Prime Minister Fassi met with representatives of the
trade unions on the evening of April 13 and offered
to withdraw the draft law to allow for further
review. By April 14 gasoline deliveries resumed
thanks to security forces escorting the tankers to
the service stations. On the same day, the police
moved to restore order by unblocking Casablanca's
main inter-city bus station and principal avenues by
towing cars and arresting strikers. Preliminary
reports from union and business contacts indicate
that the strike was suspended on April 15.

9. (SBU) Mohammed Ansar, an Istiqlal party
representative in the upper house of parliament,
complained publicly that he did not understand the
union's decision to strike given that the new
traffic code has been under discussion for the past
two years and has undergone more than 267 amendments
and concessions. Mustapha Bakkoury, the General
Director of the Deposit and Management Fund (Caisse
de Depot et de Gestion) a quasi-public investment
firm, told the Consul General that the government
had brought on board all of the large unions before
moving forward with the traffic reforms. According
to Bakkoury, it was the small unions, who were not
included in the government negotiations, which
provoked the strike. As the strike gained momentum
among drivers, the large confederations felt obliged
to add their support lest they lose popularity in
the run up to next month's union delegate elections.

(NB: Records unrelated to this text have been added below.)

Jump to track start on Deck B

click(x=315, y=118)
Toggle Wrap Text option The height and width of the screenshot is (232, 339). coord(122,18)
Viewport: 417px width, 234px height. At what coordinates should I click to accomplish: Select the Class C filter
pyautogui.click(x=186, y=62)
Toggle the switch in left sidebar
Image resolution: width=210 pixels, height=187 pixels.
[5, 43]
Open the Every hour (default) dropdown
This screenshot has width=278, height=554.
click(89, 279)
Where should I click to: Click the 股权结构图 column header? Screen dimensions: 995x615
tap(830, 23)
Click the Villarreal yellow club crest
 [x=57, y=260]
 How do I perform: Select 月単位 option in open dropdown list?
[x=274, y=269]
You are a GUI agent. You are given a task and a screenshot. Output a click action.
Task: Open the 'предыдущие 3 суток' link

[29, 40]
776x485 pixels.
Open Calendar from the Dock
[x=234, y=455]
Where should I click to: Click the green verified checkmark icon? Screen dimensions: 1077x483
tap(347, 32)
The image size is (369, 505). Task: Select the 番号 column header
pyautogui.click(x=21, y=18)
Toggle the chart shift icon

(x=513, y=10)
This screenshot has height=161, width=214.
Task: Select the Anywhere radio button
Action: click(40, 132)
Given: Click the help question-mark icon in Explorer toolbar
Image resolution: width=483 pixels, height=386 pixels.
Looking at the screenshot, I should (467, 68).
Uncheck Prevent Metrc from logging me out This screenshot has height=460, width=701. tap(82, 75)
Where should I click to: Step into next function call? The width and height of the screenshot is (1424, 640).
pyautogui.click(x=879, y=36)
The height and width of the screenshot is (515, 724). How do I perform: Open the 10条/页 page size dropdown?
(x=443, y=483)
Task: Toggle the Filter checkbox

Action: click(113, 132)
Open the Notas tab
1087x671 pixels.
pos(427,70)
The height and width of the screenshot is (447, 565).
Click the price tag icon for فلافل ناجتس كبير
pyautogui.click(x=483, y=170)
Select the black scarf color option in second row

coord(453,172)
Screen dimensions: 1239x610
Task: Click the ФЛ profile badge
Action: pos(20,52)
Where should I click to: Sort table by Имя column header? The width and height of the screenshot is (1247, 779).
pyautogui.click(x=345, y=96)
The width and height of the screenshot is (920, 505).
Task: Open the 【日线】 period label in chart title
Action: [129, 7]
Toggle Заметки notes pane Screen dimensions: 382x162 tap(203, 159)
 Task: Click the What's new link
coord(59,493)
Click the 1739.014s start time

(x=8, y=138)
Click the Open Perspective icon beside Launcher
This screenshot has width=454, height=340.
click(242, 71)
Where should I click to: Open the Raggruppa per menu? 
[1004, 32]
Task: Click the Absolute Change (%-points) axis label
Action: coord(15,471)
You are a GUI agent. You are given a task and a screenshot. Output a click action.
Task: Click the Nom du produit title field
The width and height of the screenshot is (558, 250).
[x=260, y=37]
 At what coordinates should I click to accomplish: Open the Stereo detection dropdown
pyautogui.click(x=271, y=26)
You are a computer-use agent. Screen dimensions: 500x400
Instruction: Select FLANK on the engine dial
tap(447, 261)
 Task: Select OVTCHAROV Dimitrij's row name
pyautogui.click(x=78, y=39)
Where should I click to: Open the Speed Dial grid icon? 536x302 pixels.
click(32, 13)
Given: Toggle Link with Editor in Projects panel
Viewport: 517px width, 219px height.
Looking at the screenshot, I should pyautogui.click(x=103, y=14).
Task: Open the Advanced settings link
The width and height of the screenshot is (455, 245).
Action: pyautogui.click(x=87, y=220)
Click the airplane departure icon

This May, for the first time in six years, laborers
will vote for their union delegates. The outcome
will determine the proportional representation of
the five largest unions which represent the workers
in collective bargaining talks with the government
and the business community.

10. (SBU) COMMENT: Moroccan labor unions have been
criticized by the Moroccan press for being weak,
undemocratic and self-serving. They are undoubtedly
no longer the major social force they were in the
1980s and labor strikes in recent years have been
fractured, short-lived, and ineffective. It is
unfortunate that this strike, which has rattled the
government, has targeted much-needed road reforms.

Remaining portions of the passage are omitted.